-- Provided information follows --
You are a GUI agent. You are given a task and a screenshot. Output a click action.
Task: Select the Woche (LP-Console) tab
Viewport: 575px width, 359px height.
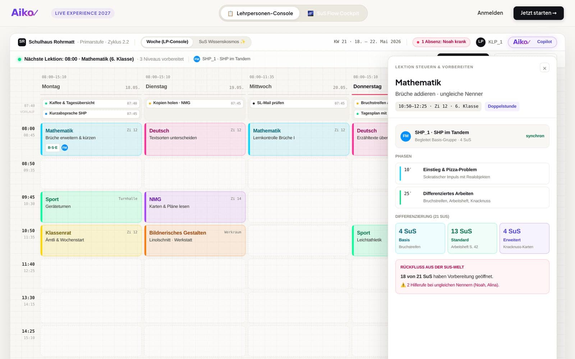(167, 42)

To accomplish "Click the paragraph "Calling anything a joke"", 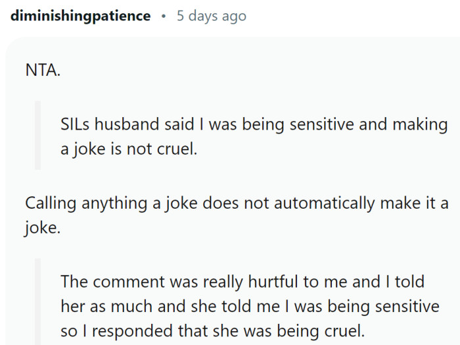I will (x=237, y=203).
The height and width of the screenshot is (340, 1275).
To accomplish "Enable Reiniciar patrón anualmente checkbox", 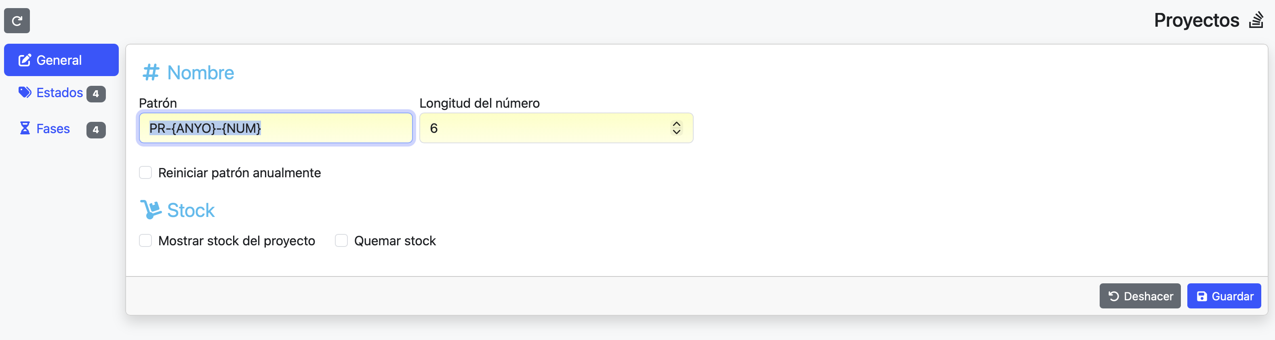I will pos(146,172).
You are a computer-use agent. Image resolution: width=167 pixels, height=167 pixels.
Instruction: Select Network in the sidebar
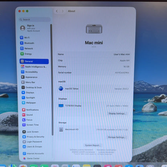pos(26,49)
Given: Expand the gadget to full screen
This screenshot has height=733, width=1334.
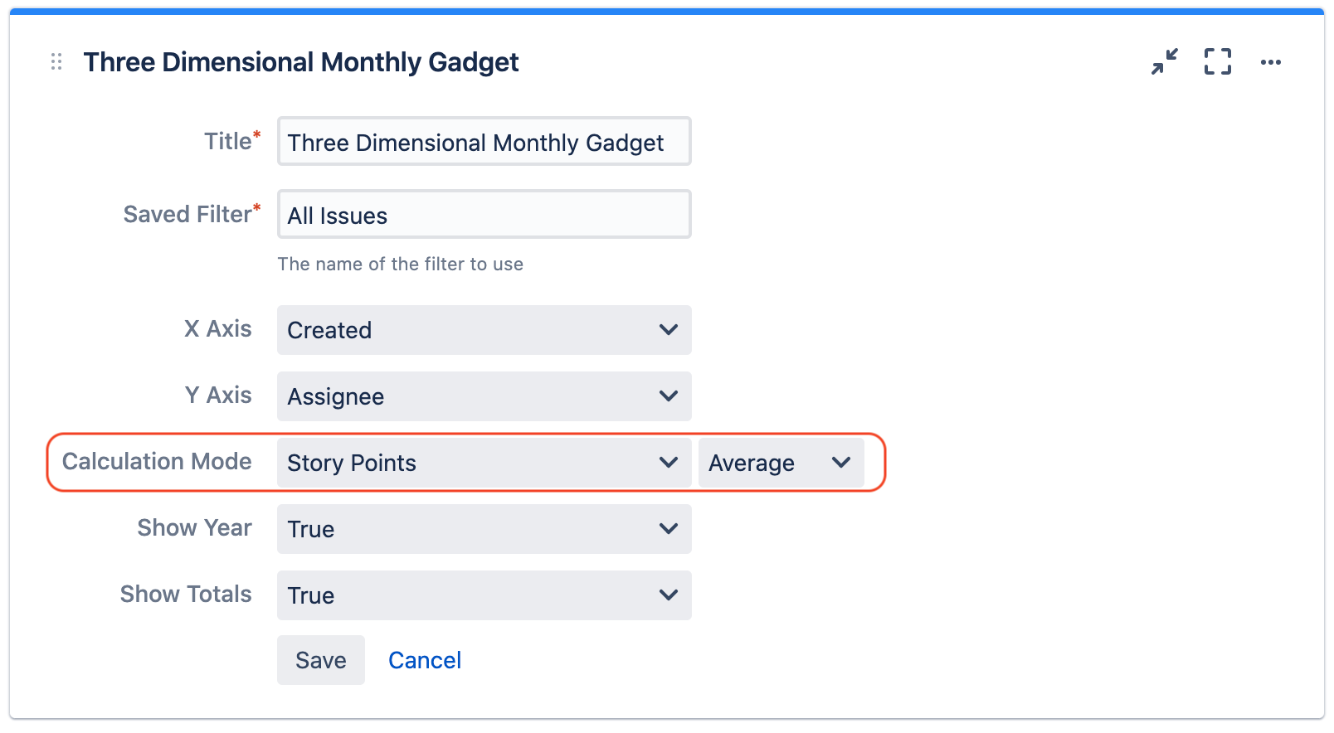Looking at the screenshot, I should [1218, 62].
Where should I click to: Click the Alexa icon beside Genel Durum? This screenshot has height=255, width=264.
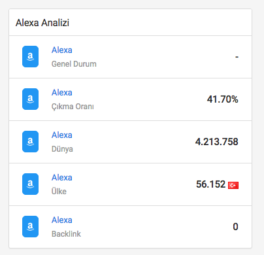[x=30, y=56]
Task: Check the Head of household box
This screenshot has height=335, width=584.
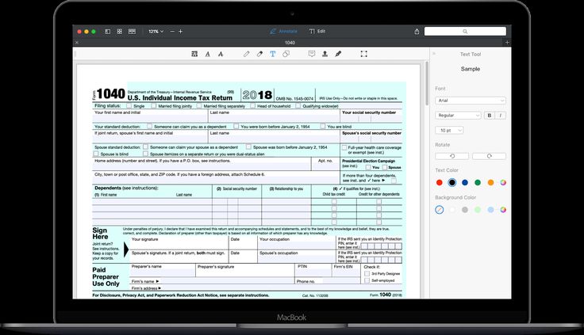Action: 252,105
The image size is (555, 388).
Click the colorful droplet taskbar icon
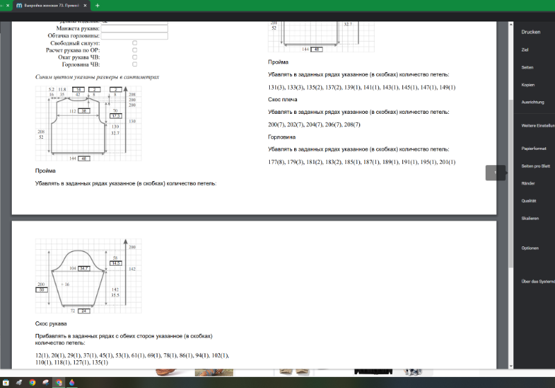(71, 382)
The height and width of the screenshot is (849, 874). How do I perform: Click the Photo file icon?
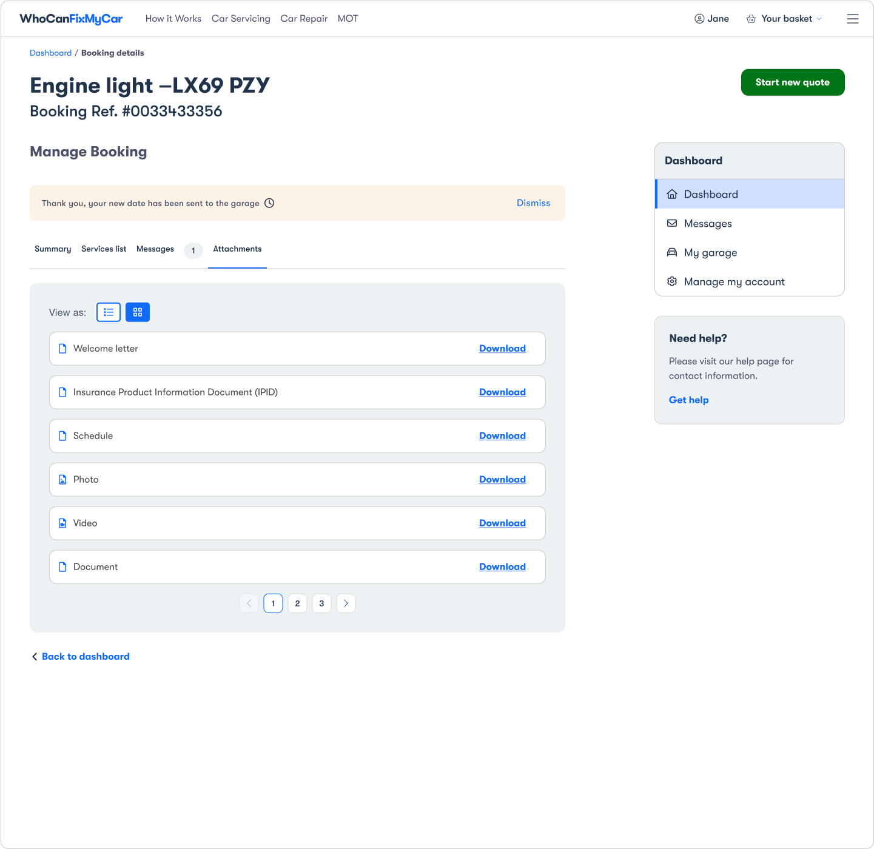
-- Provided information concluded --
What is required:
Go through the records above and copy every line with the word "agent".

Reply to the task:
You are a GUI agent. You are given a task and a screenshot. Output a click action.
You are a computer-use agent. Image resolution: width=167 pixels, height=167 pixels.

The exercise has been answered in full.